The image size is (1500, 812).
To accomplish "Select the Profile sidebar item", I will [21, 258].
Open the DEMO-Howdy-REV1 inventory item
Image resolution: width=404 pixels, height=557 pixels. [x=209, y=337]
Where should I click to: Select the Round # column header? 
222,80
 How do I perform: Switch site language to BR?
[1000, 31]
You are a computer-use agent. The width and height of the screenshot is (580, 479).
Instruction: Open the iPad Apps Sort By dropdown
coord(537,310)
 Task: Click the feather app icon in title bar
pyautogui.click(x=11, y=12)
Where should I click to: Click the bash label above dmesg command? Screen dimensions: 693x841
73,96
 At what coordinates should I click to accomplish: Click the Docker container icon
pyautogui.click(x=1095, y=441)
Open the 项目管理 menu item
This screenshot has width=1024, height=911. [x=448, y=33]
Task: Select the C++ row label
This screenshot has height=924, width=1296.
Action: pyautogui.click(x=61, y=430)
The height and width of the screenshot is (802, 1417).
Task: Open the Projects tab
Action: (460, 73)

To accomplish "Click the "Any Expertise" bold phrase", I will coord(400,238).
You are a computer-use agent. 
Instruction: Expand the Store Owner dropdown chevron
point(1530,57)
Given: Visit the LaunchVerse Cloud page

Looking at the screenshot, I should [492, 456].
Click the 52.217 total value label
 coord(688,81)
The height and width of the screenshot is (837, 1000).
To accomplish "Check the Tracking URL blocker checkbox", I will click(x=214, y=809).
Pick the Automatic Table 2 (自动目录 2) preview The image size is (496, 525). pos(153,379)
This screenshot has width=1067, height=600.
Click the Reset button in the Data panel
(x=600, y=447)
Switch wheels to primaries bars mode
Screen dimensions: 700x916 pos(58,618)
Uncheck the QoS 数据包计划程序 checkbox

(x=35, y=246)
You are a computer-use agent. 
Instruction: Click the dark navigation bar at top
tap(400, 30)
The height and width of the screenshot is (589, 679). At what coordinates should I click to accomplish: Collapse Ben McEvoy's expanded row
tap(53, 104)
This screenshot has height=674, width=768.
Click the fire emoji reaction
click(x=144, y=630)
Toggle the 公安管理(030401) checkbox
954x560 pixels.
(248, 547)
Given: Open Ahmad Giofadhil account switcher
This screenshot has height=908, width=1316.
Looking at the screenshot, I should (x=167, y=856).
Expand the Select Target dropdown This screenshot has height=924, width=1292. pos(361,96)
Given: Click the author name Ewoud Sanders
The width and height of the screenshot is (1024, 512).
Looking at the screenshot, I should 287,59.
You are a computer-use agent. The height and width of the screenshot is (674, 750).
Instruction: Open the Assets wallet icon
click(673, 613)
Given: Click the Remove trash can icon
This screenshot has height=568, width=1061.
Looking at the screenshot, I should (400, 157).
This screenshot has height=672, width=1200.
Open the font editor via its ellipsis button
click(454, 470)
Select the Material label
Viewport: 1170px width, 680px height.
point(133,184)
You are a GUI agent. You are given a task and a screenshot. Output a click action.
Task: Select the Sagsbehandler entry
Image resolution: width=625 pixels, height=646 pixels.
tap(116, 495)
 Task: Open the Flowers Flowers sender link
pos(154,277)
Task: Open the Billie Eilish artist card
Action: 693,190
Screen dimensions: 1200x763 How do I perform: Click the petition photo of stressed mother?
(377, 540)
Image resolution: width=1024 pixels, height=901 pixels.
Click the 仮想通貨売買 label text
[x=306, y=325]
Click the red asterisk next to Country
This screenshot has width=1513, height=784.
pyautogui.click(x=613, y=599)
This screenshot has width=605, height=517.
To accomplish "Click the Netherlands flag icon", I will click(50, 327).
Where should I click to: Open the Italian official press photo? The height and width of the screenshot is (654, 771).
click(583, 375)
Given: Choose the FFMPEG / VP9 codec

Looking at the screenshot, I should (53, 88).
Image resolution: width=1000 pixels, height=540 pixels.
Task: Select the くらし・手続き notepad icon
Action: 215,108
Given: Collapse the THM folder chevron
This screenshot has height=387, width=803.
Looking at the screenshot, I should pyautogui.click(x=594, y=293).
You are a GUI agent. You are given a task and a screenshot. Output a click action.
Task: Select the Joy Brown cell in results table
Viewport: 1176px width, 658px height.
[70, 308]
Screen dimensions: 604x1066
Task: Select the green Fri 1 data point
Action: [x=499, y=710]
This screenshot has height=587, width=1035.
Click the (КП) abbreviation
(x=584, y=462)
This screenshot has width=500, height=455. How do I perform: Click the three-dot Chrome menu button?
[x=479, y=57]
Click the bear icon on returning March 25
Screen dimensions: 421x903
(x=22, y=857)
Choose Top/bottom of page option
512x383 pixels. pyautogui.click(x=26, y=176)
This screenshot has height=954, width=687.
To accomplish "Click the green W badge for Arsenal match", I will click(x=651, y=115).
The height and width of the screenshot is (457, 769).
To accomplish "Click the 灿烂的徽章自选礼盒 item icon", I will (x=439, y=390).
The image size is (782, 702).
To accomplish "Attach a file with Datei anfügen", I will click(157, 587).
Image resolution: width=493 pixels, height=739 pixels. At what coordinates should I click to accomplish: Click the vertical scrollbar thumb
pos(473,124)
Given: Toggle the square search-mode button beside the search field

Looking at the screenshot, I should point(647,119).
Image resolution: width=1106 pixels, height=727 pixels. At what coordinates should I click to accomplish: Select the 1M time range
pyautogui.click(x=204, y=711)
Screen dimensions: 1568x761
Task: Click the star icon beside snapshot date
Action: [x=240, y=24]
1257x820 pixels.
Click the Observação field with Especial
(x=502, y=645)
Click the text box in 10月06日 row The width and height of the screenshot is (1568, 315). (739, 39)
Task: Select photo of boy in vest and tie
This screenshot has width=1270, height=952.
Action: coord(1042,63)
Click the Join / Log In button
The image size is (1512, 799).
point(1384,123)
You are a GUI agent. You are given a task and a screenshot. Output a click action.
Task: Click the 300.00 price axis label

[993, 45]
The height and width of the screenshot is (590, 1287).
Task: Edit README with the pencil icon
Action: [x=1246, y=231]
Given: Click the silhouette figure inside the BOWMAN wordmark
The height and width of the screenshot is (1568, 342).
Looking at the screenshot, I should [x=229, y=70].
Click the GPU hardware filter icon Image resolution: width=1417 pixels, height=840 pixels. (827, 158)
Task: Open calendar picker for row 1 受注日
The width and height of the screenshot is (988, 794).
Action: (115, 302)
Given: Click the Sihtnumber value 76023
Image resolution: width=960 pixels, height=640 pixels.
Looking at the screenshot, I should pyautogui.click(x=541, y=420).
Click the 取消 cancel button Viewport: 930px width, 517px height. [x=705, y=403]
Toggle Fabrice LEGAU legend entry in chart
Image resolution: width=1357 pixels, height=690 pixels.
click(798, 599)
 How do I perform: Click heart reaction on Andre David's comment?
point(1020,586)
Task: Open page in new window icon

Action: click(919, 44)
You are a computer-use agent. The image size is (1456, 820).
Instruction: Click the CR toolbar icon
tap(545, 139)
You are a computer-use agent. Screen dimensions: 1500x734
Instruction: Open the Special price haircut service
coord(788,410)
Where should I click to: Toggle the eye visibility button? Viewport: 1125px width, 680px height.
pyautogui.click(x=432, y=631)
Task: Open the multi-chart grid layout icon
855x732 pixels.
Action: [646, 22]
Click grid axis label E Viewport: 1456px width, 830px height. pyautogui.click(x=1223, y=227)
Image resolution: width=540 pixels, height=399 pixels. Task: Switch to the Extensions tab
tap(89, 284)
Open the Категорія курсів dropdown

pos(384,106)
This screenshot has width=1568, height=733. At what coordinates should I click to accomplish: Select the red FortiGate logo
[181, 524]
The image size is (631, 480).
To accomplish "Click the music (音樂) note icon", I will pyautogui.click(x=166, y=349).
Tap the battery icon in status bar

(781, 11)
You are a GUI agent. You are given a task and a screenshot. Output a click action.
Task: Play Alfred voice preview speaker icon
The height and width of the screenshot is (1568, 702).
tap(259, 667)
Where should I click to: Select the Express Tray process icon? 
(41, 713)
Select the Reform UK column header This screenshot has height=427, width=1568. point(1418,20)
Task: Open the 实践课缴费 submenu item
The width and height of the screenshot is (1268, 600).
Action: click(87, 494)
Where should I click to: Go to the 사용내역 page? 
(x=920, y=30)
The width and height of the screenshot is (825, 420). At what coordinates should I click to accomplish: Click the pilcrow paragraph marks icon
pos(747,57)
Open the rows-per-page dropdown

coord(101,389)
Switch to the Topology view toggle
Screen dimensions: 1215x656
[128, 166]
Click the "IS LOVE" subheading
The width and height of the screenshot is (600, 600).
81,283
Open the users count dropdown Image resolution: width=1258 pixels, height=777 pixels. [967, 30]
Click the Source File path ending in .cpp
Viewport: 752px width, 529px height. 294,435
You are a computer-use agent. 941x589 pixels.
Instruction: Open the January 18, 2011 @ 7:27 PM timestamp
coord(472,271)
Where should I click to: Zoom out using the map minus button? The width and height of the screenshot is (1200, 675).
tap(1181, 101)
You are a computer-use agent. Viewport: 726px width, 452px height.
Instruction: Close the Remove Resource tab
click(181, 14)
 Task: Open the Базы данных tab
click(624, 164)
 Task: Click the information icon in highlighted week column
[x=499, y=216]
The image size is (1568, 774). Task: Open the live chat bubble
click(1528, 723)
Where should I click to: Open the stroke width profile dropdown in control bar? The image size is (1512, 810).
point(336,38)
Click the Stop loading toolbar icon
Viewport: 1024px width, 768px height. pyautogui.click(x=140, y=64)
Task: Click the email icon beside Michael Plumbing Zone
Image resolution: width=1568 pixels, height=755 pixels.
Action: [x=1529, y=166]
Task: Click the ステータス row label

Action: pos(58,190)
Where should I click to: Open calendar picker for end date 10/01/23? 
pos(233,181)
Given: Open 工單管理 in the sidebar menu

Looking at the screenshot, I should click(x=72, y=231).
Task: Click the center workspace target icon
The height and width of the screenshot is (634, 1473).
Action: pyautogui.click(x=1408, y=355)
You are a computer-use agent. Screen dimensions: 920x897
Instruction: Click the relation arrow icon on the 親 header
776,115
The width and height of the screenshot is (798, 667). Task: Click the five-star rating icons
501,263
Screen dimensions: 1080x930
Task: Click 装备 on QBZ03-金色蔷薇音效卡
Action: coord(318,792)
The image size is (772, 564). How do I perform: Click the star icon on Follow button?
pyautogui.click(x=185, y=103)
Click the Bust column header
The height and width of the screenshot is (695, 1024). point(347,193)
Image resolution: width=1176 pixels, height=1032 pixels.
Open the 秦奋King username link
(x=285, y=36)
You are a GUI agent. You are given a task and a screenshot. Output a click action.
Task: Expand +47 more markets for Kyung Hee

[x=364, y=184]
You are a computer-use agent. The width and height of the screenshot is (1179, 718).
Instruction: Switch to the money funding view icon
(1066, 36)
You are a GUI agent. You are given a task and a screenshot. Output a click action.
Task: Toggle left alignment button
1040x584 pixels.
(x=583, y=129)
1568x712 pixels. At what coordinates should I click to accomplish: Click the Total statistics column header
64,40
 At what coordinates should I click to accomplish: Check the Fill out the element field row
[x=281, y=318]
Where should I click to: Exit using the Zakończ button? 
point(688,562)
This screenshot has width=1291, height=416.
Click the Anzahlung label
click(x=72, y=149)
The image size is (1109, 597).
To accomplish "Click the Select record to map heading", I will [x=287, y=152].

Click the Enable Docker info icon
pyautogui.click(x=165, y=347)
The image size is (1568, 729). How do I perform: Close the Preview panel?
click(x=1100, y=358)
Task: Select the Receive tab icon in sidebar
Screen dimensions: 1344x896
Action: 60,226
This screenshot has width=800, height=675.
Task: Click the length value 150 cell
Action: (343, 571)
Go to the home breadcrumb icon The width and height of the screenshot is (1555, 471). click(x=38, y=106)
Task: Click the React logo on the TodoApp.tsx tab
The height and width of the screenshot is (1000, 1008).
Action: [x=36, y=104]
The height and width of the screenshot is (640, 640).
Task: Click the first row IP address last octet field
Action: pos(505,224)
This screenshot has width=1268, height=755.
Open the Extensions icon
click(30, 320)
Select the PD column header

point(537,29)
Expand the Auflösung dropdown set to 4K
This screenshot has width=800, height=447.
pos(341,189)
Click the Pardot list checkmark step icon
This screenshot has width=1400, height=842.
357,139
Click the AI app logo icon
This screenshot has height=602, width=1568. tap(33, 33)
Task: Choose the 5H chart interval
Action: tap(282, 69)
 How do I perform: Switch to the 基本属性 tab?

§

* **Exercise requirements**
Give again exactly, and only, the lines above starting at the one with "The width and height of the screenshot is (1024, 512)." and ending at the one with "This screenshot has height=672, width=1200.".

* **Result for this task**
The width and height of the screenshot is (1024, 512).
Looking at the screenshot, I should 287,59.
You are a computer-use agent. The height and width of the screenshot is (674, 750).
Instruction: Open the Assets wallet icon
click(673, 613)
Given: Click the Remove trash can icon
This screenshot has height=568, width=1061.
Looking at the screenshot, I should (400, 157).
This screenshot has height=672, width=1200.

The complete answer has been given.